Tradicionalmente há uma tendência a atribuir hoje esse impulso jovem ao uso da moderna tecnologia de comunicação: celulares, internet, iPads, iPods, Blackberries, tablets, essas coisas. É claro, são elementos inseparáveis das manifestações atuais, assim como o mimeógrafo (grande inovação!) o foi das de 1968. Sabe-se, por exemplo, que em 2002 o golpe contra Hugo Chávez em Caracas foi sustado graças à gigantesca massa popular em frente ao Palácio Miraflores, chamada por celulares, uma vez que a velha mídia era favorável ao golpe e nada noticiava contra ele. Ferramentas de comunicação sempre foram importantes: em 1954 as grandes manifestações contra os partidos de direita depois do suicídio de Vargas aconteceram devido à repetida leitura de sua carta-testamento no rádio. Em 1961 a Rede da Legalidade, pelo rádio, foi fundamental para sustar o golpe contra a posse de João Goulart.

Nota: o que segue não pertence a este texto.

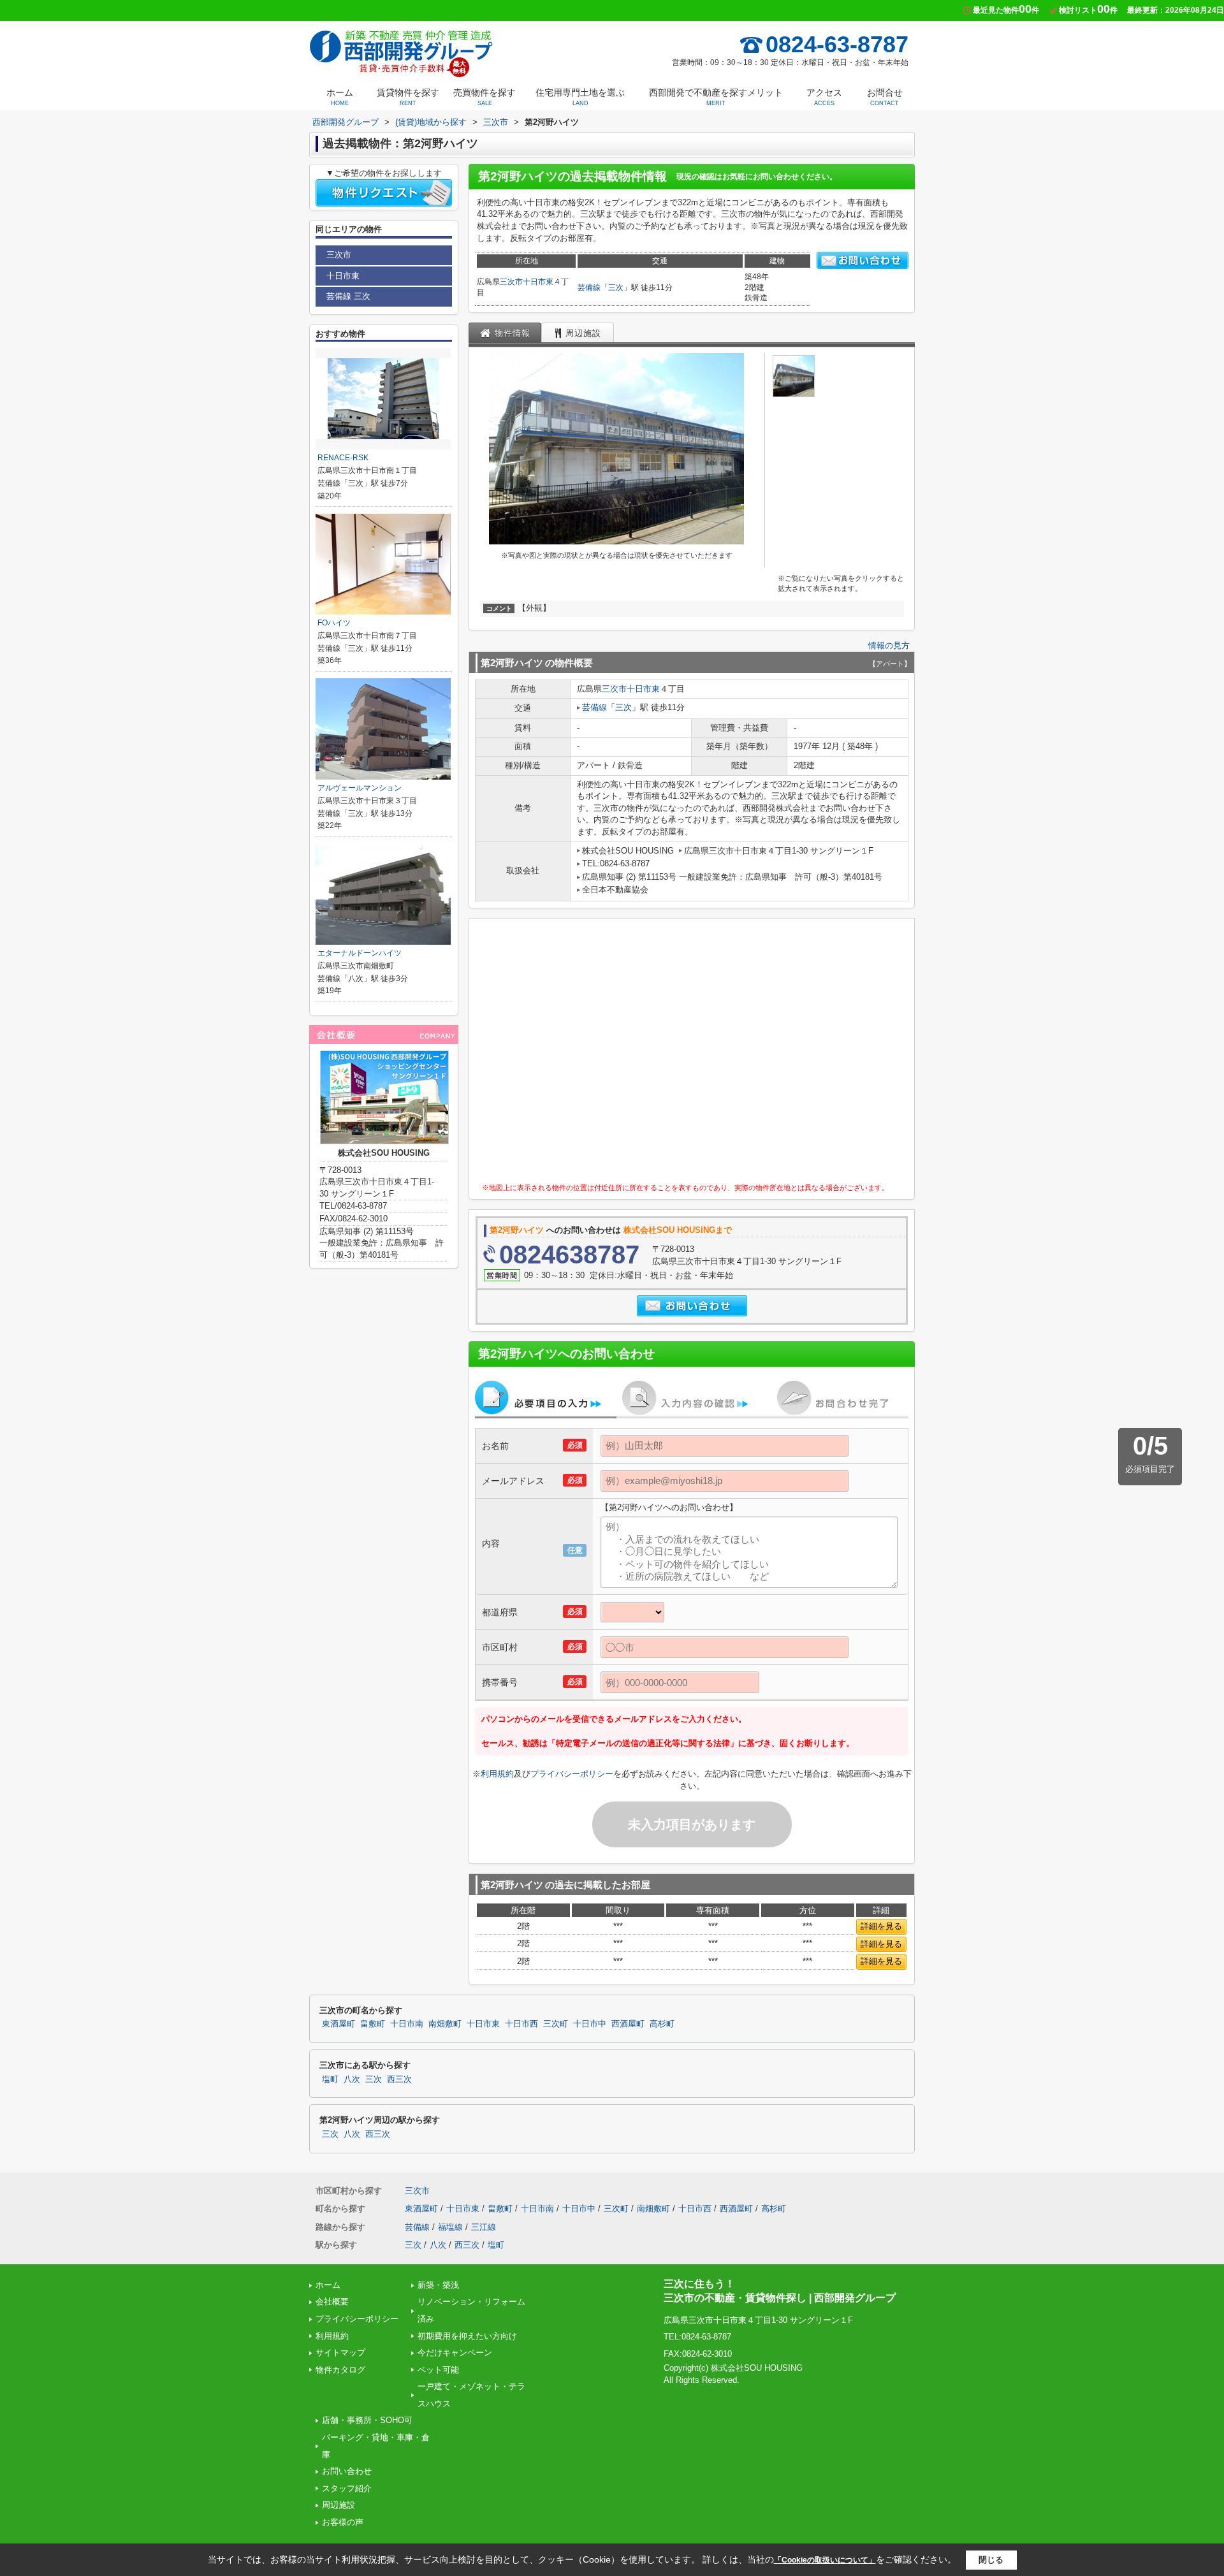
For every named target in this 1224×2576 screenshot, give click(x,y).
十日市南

Mas não se deve cair na falácia de tudo atribuir à magia comunicativa, tampouco a mecanismos sociais e econômicos que funcionariam com a certeza de um relógio suíço. Afinal, a vida e a história não são relógios suíços. Existem causas sociais determinadas (o alto desemprego internacional de jovens é uma), assim como econômicas (os cortes de investimentos públicos é outra, a diminuição do poder aquisitivo), e existe uma intensa e cada vez maior formação de redes comunicativas incontroláveis em todos os níveis.

Mas o traço comum a toda essa série de manifestações mundo afora é o desejo de recuperar o futuro enquanto futuro, por assim dizer, não enquanto estagnação do presente ou repetição do passado. Recuperar as chaves do próprio destino, e dos próprios sonhos. Nesse sentido, o sonho de uma comunicação cada vez mais livre, sem limites, pode ajudar a neutralizar o pesadelo do universo repressivo de boa parte da mídia, que se concentra em dizer: você não precisa sonhar, nós sonhamos por você, basta comprar o nosso produto.

Esse desejo está presente em todas as camadas, segmentos ou grupos sociais. Mas, por sua própria natureza, traz embutido o chamado aos jovens – sejam os de agora, sejam os de 1968.